I want to prove that every real polynomial of odd degree has at least one real root, using the intermediate value theorem.
Let $P(x) = x^{2n+1} + a_n x^{2n} + . . . + a_0$ for each $a_i \in \mathbb{R}$ and $n \in \mathbb{N}$.

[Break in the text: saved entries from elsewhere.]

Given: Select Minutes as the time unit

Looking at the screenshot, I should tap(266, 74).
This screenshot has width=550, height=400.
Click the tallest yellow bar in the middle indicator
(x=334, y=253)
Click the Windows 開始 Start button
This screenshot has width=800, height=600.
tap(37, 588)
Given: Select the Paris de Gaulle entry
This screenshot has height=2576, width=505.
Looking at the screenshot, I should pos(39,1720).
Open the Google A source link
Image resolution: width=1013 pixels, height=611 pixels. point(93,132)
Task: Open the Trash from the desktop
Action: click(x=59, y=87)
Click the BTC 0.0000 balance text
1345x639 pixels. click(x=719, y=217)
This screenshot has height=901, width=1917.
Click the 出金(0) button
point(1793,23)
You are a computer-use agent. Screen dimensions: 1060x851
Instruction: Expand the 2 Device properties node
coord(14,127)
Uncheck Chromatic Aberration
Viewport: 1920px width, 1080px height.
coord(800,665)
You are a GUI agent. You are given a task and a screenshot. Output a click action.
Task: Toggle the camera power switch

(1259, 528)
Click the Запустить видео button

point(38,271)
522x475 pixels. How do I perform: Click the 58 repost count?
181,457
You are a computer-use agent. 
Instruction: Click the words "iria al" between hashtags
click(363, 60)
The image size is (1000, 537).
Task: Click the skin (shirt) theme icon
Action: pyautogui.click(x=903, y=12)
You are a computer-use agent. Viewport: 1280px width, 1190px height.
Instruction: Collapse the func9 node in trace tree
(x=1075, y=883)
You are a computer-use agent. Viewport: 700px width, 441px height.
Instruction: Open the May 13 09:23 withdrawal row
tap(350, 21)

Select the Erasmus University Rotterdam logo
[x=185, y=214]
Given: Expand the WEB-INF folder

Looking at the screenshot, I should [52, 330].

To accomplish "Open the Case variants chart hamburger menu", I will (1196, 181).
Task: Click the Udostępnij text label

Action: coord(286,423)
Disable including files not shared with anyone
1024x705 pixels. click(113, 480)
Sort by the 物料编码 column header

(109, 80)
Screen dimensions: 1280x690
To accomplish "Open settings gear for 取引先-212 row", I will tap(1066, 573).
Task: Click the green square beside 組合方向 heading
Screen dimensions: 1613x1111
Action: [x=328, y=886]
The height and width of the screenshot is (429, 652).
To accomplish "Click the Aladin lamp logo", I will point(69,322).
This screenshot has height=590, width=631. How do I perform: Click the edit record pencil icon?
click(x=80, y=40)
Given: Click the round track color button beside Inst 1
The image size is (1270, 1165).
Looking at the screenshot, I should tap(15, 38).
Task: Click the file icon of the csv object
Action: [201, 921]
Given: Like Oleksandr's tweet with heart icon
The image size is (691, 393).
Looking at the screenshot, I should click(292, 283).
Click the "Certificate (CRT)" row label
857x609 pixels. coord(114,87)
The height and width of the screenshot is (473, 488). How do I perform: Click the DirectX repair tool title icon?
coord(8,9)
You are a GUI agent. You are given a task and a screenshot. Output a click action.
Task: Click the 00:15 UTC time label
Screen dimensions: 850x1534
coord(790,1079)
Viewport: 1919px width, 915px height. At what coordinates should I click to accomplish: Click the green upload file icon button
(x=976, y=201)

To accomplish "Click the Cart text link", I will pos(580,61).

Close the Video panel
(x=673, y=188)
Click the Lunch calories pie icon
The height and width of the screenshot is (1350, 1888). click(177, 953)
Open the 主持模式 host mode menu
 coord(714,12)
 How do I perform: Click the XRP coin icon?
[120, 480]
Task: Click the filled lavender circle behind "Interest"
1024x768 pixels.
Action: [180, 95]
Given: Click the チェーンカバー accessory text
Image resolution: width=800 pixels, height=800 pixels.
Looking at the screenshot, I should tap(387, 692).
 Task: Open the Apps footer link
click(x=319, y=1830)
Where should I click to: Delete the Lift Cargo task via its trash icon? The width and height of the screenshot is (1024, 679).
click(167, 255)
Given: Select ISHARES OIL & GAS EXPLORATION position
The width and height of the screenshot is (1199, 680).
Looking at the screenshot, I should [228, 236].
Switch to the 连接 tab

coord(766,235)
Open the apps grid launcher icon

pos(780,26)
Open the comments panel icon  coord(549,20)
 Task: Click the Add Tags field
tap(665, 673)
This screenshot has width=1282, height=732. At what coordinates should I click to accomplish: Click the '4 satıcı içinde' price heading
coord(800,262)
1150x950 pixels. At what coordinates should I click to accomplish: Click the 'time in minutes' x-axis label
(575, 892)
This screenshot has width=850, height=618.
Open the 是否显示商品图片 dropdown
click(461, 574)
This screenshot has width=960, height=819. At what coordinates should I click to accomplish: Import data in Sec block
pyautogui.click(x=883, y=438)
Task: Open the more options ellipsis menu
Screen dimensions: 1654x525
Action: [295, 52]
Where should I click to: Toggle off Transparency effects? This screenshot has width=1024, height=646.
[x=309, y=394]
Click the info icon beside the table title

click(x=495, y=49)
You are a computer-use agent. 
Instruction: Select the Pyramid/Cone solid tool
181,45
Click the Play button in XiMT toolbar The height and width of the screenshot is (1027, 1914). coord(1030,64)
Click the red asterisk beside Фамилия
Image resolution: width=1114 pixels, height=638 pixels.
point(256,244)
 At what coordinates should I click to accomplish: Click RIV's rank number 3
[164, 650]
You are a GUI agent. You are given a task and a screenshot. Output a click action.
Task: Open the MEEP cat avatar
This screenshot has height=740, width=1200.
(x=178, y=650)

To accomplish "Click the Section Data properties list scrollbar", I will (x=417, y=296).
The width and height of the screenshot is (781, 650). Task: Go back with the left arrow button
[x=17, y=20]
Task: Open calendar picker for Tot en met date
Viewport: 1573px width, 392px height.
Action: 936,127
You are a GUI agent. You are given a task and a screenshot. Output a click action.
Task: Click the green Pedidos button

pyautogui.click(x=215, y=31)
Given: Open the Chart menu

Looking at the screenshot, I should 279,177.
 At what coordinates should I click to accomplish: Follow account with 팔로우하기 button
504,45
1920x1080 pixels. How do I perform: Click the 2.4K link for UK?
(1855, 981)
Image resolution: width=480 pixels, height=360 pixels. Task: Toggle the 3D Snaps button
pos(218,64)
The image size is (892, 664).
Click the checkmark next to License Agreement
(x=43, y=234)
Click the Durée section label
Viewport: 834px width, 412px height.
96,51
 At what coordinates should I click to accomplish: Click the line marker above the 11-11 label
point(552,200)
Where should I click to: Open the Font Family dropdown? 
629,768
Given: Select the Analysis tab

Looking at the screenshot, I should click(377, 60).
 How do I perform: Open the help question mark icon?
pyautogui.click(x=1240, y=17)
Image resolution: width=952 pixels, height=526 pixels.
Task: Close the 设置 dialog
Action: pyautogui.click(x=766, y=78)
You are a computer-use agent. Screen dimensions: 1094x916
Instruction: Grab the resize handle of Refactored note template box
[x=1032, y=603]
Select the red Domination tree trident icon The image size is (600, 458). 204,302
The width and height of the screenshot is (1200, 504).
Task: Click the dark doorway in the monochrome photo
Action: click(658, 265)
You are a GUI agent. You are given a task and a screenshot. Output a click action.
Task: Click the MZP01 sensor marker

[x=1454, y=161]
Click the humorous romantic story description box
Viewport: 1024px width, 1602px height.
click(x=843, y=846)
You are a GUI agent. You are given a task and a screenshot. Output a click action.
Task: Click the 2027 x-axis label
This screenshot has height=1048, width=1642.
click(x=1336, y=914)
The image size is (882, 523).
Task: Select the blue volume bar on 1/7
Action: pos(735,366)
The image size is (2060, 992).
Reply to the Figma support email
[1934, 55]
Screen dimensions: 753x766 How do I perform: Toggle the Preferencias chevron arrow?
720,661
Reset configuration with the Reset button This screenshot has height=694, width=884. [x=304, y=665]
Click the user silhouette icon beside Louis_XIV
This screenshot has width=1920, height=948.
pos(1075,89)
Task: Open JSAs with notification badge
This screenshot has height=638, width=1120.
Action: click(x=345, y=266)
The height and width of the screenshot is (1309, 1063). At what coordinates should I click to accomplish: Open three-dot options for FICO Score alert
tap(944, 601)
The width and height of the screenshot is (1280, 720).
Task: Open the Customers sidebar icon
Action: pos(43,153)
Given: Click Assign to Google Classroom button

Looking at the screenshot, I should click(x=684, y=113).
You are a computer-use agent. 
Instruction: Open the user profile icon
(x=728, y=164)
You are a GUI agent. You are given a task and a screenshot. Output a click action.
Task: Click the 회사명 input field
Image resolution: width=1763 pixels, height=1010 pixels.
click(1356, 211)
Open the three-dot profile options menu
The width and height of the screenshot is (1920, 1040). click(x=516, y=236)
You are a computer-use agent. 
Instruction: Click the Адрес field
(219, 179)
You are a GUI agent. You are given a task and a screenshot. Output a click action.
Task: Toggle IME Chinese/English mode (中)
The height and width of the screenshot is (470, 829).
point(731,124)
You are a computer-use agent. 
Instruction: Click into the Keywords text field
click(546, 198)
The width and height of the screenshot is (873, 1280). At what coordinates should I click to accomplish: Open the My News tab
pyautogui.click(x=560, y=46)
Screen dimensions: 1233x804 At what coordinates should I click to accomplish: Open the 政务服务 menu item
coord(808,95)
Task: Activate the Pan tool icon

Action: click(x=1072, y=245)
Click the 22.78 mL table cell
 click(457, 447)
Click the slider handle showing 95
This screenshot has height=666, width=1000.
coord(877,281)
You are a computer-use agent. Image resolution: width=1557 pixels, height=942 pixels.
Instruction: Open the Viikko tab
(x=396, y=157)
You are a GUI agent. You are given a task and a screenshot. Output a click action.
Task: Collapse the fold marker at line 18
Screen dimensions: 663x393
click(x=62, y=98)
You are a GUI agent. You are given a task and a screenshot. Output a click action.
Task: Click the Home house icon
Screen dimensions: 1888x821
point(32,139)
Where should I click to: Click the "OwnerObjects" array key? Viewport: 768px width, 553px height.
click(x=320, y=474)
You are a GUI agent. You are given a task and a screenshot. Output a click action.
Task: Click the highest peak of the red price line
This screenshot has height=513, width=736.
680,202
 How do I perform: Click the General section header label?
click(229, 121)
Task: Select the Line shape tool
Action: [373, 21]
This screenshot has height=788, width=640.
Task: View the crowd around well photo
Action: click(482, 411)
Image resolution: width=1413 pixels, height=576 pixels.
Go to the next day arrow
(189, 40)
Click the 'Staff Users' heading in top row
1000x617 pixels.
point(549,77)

By the fundamental theorem of algebra I know that $P(x)$ has exactly $2n+1$ complex roots, so
$P(x) = (x+r_1)(x+r_2) . . . (x+r_{2n+1})$ for each $r_i \in \mathbb{C}$
I do not know how to complete this but I do know that, at some point, I probably have to show that each root with imaginary part non zero has to come in conjugate pairs, and since $2n+1$ is odd there is at least $1$ root that is imaginary part $0$ and thus real.
Best Answer
Method of FTA: $$P(\overline z)=\sum_{k=0}^{2n+1}a_k\overline z^k=\sum_{k=0}^{2n+1}\overline a_k\overline{z^k}=\sum_{k=0}^{2n+1}\overline{a_kz^k}=\overline{\sum_{k=0}^{2n+1}a_kz^k}=\overline{P(z)}$$ which states $z$ is a root for $P(z)=0$ iff its complex conjugate $\bar z$ is. According to FTA, there are odd number of roots for a polynomial of odd degree. That implies there must be one single root $z$ satisfying $z=\bar z$, hence the real root.
Method of IVT:
$$\frac{P(x)}{x^{2n+1}}=1+\sum_{k=0}^{2n}a_k\frac{x^k}{x^{2n+1}}=1+\sum_{k=0}^{2n}a_kx^{k-(2n+1)}$$ For any $\varepsilon>0$, there exists $N>0$ such that for all $|x|>N$, $\left|\sum_{k=0}^{2n}a_kx^{k-(2n+1)}\right|<\varepsilon$. Hence for $x>N$, we have $P(x)>x^{2n+1}-\varepsilon x^{2n+1}>0$ and similarly for $x<-N$, we have $P(x)<0$. Then IVT implies there exists some $y$ such that $P(y)=0$.